[发明专利]一种基于环媒恒温基因扩增法的黄曲霉素检测试剂盒

说明书

技术领域

本发明涉及基因检测领域，具体为一种基于环媒恒温基因扩增法（LAMP）基本原理，具备速度快、特异性强等优点的基于环媒恒温基因扩增法的黄曲霉素检测试剂盒。

背景技术

黄曲霉毒素（Aflatoxin，简写AF）是一种真菌毒素，主要由黄曲霉菌和寄生曲霉菌产生，它影响机体的免疫系统、致突变、致畸、致癌，对动物体和人体健康造成严重威胁。我国最新的饲料卫生标准对霉菌和毒素都做了严格要求。目前检测黄曲霉毒素的方法有薄层层析法（TLC）、高效液相色谱法（HPLC）、酶联免疫吸附法（ELISA）等。但是，这些检测霉菌的方法其处理方法均局限于传统的真菌培养法以及生物学的聚合酶链式反应法（PCR），前者操作十分麻烦，时间需要4～7天，后者对仪器以及反应条件比较高，检测成本也相应提升，难以做到较大规模推广。

发明内容

本发明所解决的技术问题在于提供一种基于环媒恒温基因扩增法的黄曲霉素检测试剂盒，利用环媒恒温基因扩增（LAMP）法检测黄曲霉毒素真菌，可应用于饲料、食品等的样品检测。

环媒恒温基因扩增（Loop-mediated isothermal amplification，简称LAMP）是日本学者Notomi等于2000年发明的一种新的高效的恒温基因扩增技术。

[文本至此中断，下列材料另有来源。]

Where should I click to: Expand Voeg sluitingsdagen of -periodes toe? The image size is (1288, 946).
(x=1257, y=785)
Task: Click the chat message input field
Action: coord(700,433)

该方法在恒温条件（60 ℃～65 ℃）通过4条引物B3、F3、BIP和FIP识别目的基因的6个特异性区域，在Bst DNA聚合酶的催化作用下扩增目的基因片段，反应包括链置换反应和环介导循环扩增两个密切相关的环节。

本发明所解决的技术问题采用以下技术方案来实现：

一种基于环媒恒温基因扩增法的黄曲霉素检测试剂盒，基于Ver-1基因建立LAMP法快速检测黄曲霉素真菌，并应用于饲料、食品的检测；应用ELISA法检测样品中AFB1毒素含量，并比较分析ELISA和LAMP检测结果，其具体包括以下制备步骤：

1．制备PDA培养基：称取去皮洗净的马铃薯100 g，放入500 mL蒸馏水中，将水煮沸至100 ℃并保持30分钟，过滤，加入10 g琼脂粉，补足水至1000 mL，调pH值至7.0，分装后高压灭菌，4 ℃保温贮存备用；

2．培养菌种：将黄曲霉接种于马铃薯固体培养基（PDA）上，28 ℃培养； 

3．设置环媒恒温基因扩增（LAMP）引物；

4．提取真菌DNA模板；

5．将模板、引物、dNTP和缓冲液等反应试剂按比例配制加入PCR管，将反应体系至于63 ℃的温度条件下保温60 min，其后在80 ℃下热浴3分钟灭活BstDNA聚合酶，反应终止，产物于2.0%琼脂糖凝胶中电泳；

6．参考株DNA提取液作模板，采用25μL反应体系。分别改变反应温度、反应时间、Mg²⁺的浓度、dNTP的浓度、Betaine的浓度，分别进行LAMP反应，用琼脂糖凝胶电泳判断LAMP结果，以选择最好的扩增条件；

7．用LAMP 检测法扩增黄曲霉，凝胶电泳成像检查扩增产物，判断该试验的特异性；

8．以上制备的模板作10n倍比稀释。分别取各稀释度1 μL进行LAMP扩增。结合饲料中霉菌总数的测定方法(GB/T13092-2006)，以MPN法测定所挑取的菌液浓度；

9．按照上述方法建立黄曲霉素真菌检测试剂盒；

在本发明中，凝胶用溴化乙锭染色，用以方便紫外线透射观察。

在本发明中，所述黄曲霉素真菌检测试剂盒可用SYBR Green I判断法和凝胶电泳成像法判断样品检测结果。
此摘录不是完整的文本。